## Instruction
Write what comes next in the mailing-list post on ECMAScript 5 array methods and host objects, starting after its final sentence.

## Selected excerpt
>>>>>
[whatwg] Adding ECMAScript 5 array extras to HTMLCollection

Garrett Smith dhtmlkitchen at gmail.com
Mon Aug 2 12:25:57 PDT 2010


On 8/2/10, Oliver Hunt <oliver at apple.com> wrote:
>
> On Aug 2, 2010, at 7:36 AM, And Clover wrote:
>
>> On 07/30/2010 06:43 AM, Oliver Hunt wrote:
>>> all array functions defined in ES5 are "generic" in that they work
>>> over any array-like object.
>>
>> They're guaranteed to work over any array-like native JavaScript object.
>> They're *not* guaranteed to work on host objects like the various node
>> lists.
>
> Uhhh, I have no idea what you're talking about -- there are no type checks
> in any of the array prototype functions, they all operate in terms of
> property access alone, all the methods we're talking about basically start
> out like this:
>

[..]

And they continue like this:

"Whether the [something] function can be applied successfully to a
host object is implementation-dependent."

Where "[something]" is replaced by "slice" in this case.

> Eg. "array-like" in the context of ES5 should be interpreted as "has a
> property named 'length', the array methods will work on any type.
>

That is not true. ECMAScript has what is called "host object". A host
is any ecmascript object that is not defined by the specification; it
is not a user-defined object (because that explicitly defined to be a
native object).

A host object may or may not be implemented as a native ECMAScript
object. That leaves two types of host objects:
 1) native
 2) non-native

More on that:
<https://mail.mozilla.org/pipermail/es-discuss/2010-July/thread.html#11501>

Nothing says that any of the various dom "collection" objects must be
native object.
<<<<<
## Supplied data
>>>>>
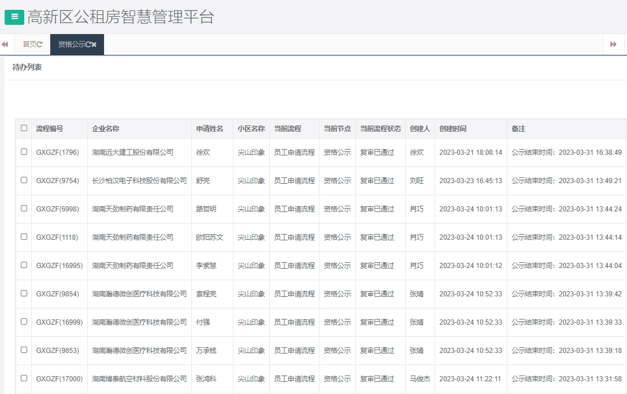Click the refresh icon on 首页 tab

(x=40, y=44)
<<<<<
>>>>>
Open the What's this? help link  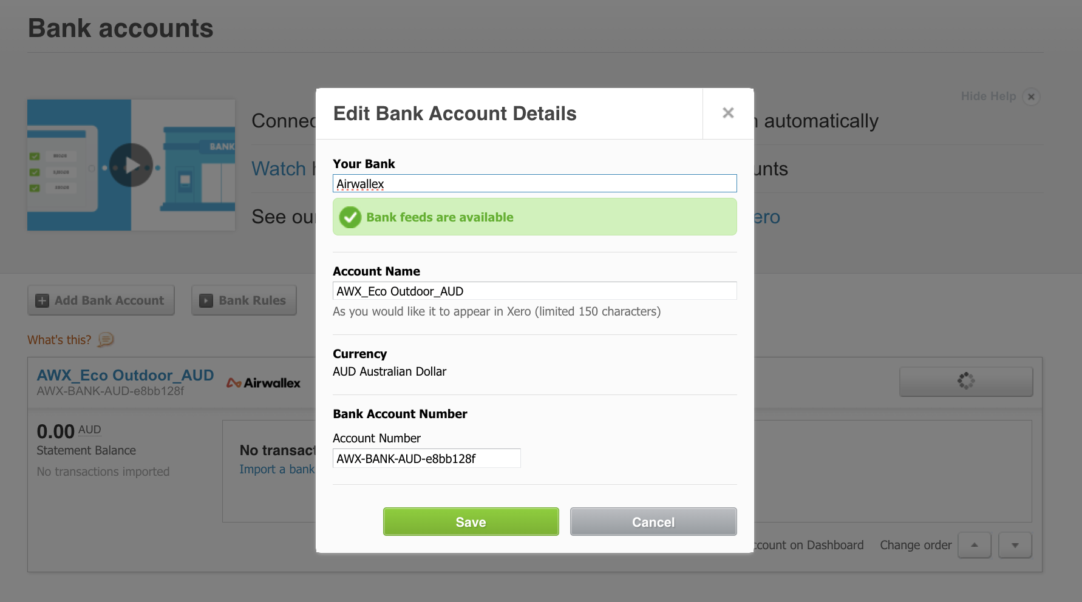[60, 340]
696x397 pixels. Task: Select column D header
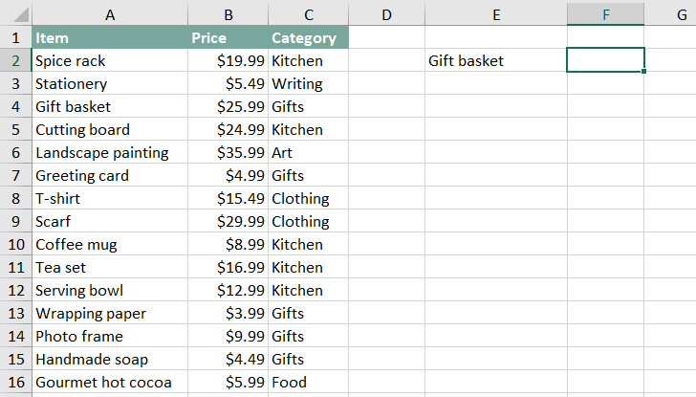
<<<<<
>>>>>
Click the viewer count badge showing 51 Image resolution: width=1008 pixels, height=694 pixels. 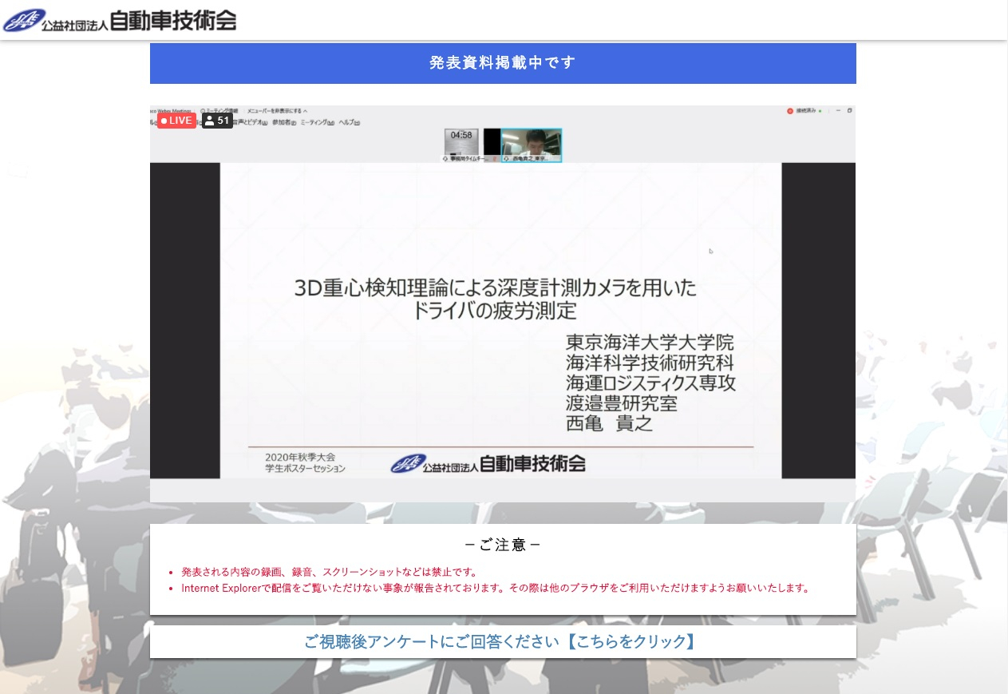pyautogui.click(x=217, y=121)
<<<<<
## Result
The W3C does not define an interface "collection"; The term itself
comes from Microsoft IE 4, which predates the w3c DOM; hence the
quotes around the term "collection".

>>
>> FWIW in practice `Array.prototype.*.call(htmlcollection)` does work on the
>> modern desktop browsers except for IE.
>>
>> It would be possible to specify that the native-JS object guarantee should
>> also extend to node lists. This would allow fast browser implementations
>> of the array-like methods to be used without having to copy to a new
>> Array. However this would still leave the method of calling them a little
>> ugly.
>
> As above there is no question of it being possible -- the spec behaviour
> makes no exceptions for host vs. native object types.  If IE has a bug, then
> IE has a bug, that doesn't change the spec.
>

IE does not have a bug. IE does not implement its host objects as
native ES objects. I proposed to change that by defining an interface
that would require that, as well as putting a definition of [[Get]]
property access on such objects in one place; not scattered through
various interfaces as they currently are and will continue to be
otherwise, with the proliferation of new indexed "collection" type
interfaces.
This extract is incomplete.